**WHAT YOU ARE ASKED TO DO**
Restate word for word the line containing "Given: Open the" and every following line in the material below, up to and including the last one.

**INPUT DATA**
= Beginning of Section =
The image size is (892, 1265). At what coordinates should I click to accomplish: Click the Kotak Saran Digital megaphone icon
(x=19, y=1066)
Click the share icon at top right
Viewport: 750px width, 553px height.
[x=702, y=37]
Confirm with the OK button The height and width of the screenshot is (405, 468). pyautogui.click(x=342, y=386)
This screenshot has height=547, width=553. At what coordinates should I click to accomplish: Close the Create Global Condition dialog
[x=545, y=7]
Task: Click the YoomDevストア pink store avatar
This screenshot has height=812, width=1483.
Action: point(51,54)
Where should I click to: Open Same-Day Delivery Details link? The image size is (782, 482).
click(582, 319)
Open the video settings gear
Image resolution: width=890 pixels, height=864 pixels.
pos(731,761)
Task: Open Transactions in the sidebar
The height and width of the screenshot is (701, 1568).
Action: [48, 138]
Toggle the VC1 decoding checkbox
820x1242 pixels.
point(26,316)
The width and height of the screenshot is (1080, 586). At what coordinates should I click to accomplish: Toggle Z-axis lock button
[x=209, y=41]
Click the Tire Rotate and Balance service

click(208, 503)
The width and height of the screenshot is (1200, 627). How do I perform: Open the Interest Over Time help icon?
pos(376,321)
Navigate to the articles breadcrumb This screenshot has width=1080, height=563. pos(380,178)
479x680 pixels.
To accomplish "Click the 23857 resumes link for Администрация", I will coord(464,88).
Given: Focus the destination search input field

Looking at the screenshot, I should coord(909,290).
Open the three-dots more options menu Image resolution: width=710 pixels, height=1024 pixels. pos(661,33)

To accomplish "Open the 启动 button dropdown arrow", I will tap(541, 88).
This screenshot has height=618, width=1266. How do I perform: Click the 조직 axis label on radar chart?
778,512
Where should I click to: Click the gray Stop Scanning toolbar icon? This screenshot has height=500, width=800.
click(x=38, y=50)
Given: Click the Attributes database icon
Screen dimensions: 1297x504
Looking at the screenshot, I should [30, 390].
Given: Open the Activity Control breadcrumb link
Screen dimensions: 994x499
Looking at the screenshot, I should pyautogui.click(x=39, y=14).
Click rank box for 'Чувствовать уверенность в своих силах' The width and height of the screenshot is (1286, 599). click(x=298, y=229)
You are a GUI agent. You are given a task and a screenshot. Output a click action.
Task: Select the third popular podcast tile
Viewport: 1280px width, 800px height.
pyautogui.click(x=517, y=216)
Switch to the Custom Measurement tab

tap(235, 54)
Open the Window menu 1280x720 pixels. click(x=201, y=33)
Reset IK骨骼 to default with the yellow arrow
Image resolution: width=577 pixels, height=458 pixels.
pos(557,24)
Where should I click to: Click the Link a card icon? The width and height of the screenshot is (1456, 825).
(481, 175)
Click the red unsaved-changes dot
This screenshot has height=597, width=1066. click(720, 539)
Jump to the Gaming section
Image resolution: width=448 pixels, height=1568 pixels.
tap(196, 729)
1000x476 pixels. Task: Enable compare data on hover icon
= End of Section =
**ANSWER SPACE**
Given: Open the Activity Control breadcrumb link
Screen dimensions: 994x499
Looking at the screenshot, I should pyautogui.click(x=39, y=14).
Click rank box for 'Чувствовать уверенность в своих силах' The width and height of the screenshot is (1286, 599). click(x=298, y=229)
You are a GUI agent. You are given a task and a screenshot. Output a click action.
Task: Select the third popular podcast tile
Viewport: 1280px width, 800px height.
pyautogui.click(x=517, y=216)
Switch to the Custom Measurement tab

tap(235, 54)
Open the Window menu 1280x720 pixels. click(x=201, y=33)
Reset IK骨骼 to default with the yellow arrow
Image resolution: width=577 pixels, height=458 pixels.
pos(557,24)
Where should I click to: Click the Link a card icon? The width and height of the screenshot is (1456, 825).
(481, 175)
Click the red unsaved-changes dot
This screenshot has height=597, width=1066. click(720, 539)
Jump to the Gaming section
Image resolution: width=448 pixels, height=1568 pixels.
tap(196, 729)
1000x476 pixels. Task: Enable compare data on hover icon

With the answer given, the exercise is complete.